Tuesday, June 02, 2009

Suicide

My first - as I remember - article for The Sunday Times Magazine was about euthanasia in Holland. It was commissioned by a deputy editor who had been brought in to lighten up the mag with celeb stuff. They didn't realise I had already cast my pall of gloom over the poor man. I careered around Holland in - as I remember - a VW Polo or some such, convincing myself that, beneath their bland and reasonable surface all the Dutch wanted to do was top each other. I fled, violently opposed to euthanasia. Now, of course, everybody's at it. Brits are flocking to Dignitas. Also, relatedly, there's the killing of Dr Tiller in the US. Abortion and euthanasia seem to be much on our minds. I used to be against both, but now I find it hard to care - not in a callous sense but because I don't feel it's any of my business. It's true that, ideally, dying should not be seen as a personal matter, but, on the other hand, I cannot quite see what remains to set up in opposition to the personal. Religion, of course, but we, in Britain, don't think we have that and, in America, it has been turned into a sordid shooting match. If a suffering friend was off to Dignitas with the blessing of his family, what form of counter-argument would I deploy? And I've seen enough suffering caused by handicapped children not to feel confident enough to talk anybody out of an abortion. If there is a persuasive argument against the purely personal in these matters - and I don't mean the thin end of the wedge, slippery slope type argument which is a purely practical, beside the point matter - then I'd like to hear it. Until then, every man, me included, is an island, entire of itself.

7 comments:

  1. This blog itself is a counterargument. If you were to top yourself even we would miss you.

    ReplyDelete
  2. Don't do it Bryan - if you do, Susan B & i will kill ourselves in order to follow you to Hell and harangue you for taking the easy way out. Damn coward. You've just got to tough it out, with Calvados & nuts & raw meat to keep your spirits up.

    Imagine being in a small part of Hell forever - with Susan and myself for company.

    ReplyDelete
  3. this is not one for a broad brush assessment. unless it's someone you know how can you care? but if it is, well, maybe that's the best safeguard....little archipelagos.

    ReplyDelete
  4. "If a suffering friend was off to Dignitas with the blessing of his family, what form of counter-argument would I deploy?"

    Hard cases make bad law, is a good enough maxim.

    The real issue is that we are not actually talking about suicide, or the right to die. We are talking about conferring the right to kill on someone else. You, I and your friend might be sufficiently aware, considered and settled to give someone else that right, but I wouldn't bet on it and I certainly wouldn't bet on it for all. Add to that the sort of shits, like the head of Dignitas, who are very keen to run this business, and I think no needs to be the answer now and for the future.

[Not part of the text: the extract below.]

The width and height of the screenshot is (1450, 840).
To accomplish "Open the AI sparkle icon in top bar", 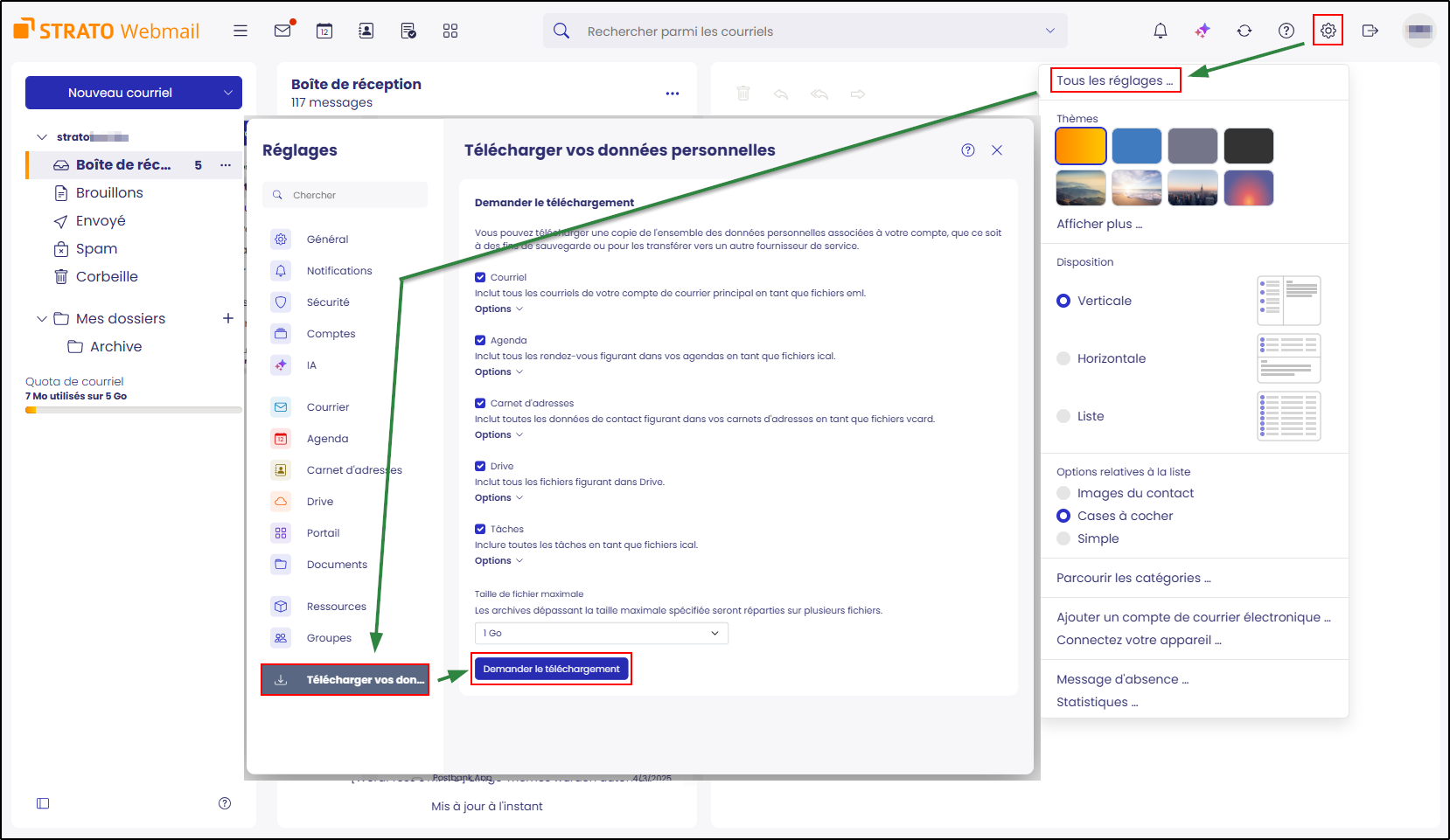I will pos(1203,31).
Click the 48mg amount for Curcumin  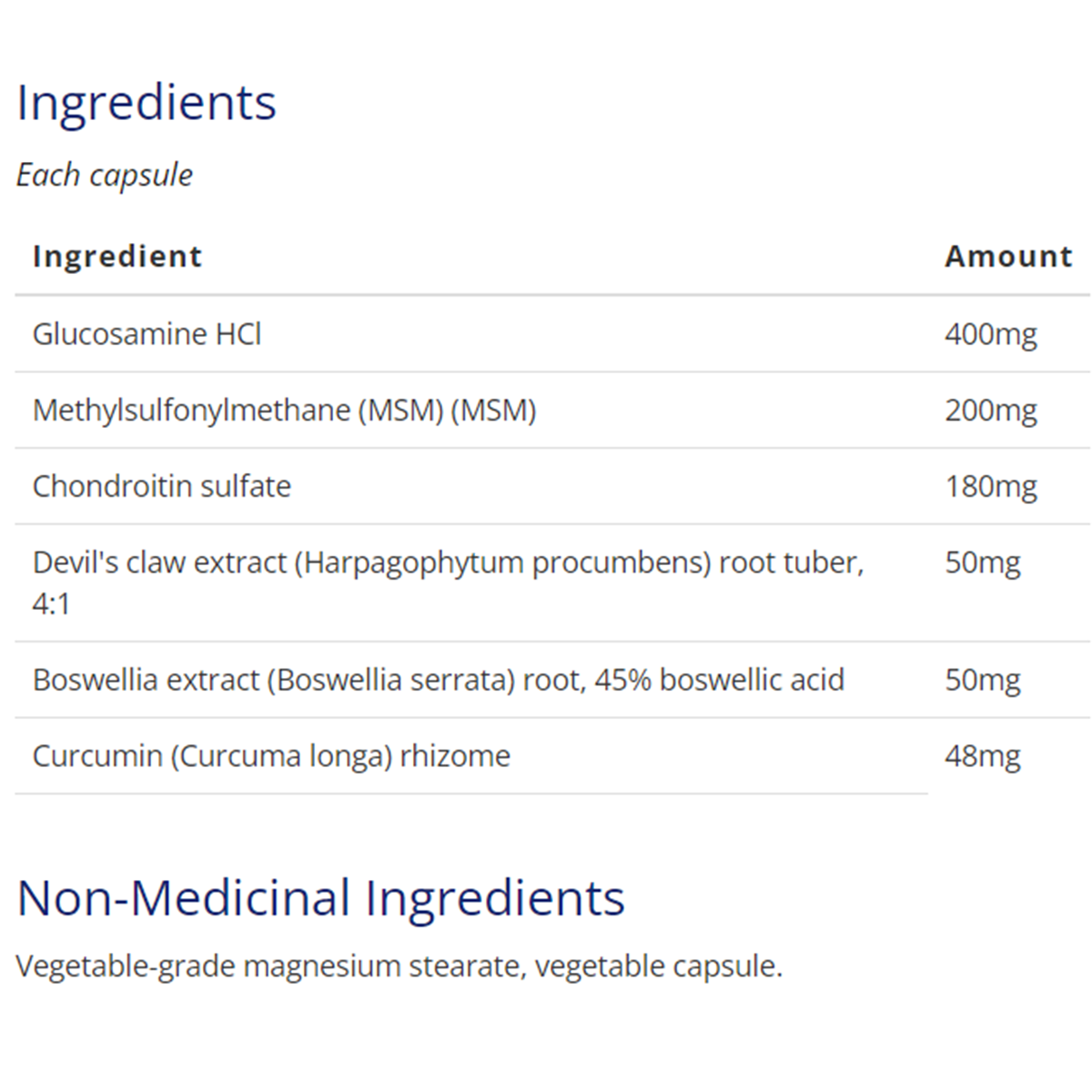pyautogui.click(x=982, y=756)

    And none of us is going to be deprived of the right to die.

    ReplyDelete
  5. Because it reduces the value of human life to utilitarian cost/benefit analysis, perhaps?

    ReplyDelete
  6. That's a general argument, Pat, not much use one-on-one.

    I don't think there are any arguments that can be used in all personal cases, because they're all, by definition, different. I guess for a lot of cases (especially where the problem is mental suffering rather than straightforward physical pain), the most powerful argument would be an attempt to make the subject see the damage suicide causes to those left behind, which is usually appalling.

    ReplyDelete
  7. Excellent point, recusant.

    I think Bryan is just suffering some sort of late middle age malaise here: aren't there many areas regarding use of our bodies for which we legislate and fret about appropriate ethics, yet these are arguably "purely personal" matters. Such as age of consent, prostitution, contraception for young teenagers, students and sex with teachers. In Australia, there has been much talk lately arising from an incident of footballers having group sex which was (at the time) apparently consented to by the woman, but she later deeply regretted it.

    As for abortion: Bryan seems to be thinking only in terms of abortion for recognized major defects, which is a good way to avoid the "hard" issues, such as late term abortion for the barely disabled. (Again in Australia, a few years ago, there was a high profile case of a woman who insisted, with the threat of self harm, on a late term abortion for a child that may have had dwarfism. She got it, as the doctors really did feel she would top herself.)

    Leave that up to the "purely personal" feelings of the mother? I don't think so.